In my last couple GA YouTube videos, circular and spherical coordinates were examined.

This post is a text representation of a new video that follows up on those two videos.

We found the form of the unit vector derivatives in both cases.

\begin{equation}\label{eqn:radialderivatives:20} \Bx = r \mathbf{\hat{r}}, \end{equation}
leaving the angular dependence of \mathbf{\hat{r}} unspecified. We want to find both \Bv = \Bx’ and \mathbf{\hat{r}}’.

Derivatives.

Lemma 1.1: Radial length derivative.

Provided material.
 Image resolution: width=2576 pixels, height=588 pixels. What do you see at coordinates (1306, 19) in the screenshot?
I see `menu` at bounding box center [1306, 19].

Task instructions. According to the post on radial derivatives, which two coordinate systems were examined in the earlier videos? The listing was taken from a separate source.

Answer for the task. Circular and spherical coordinates.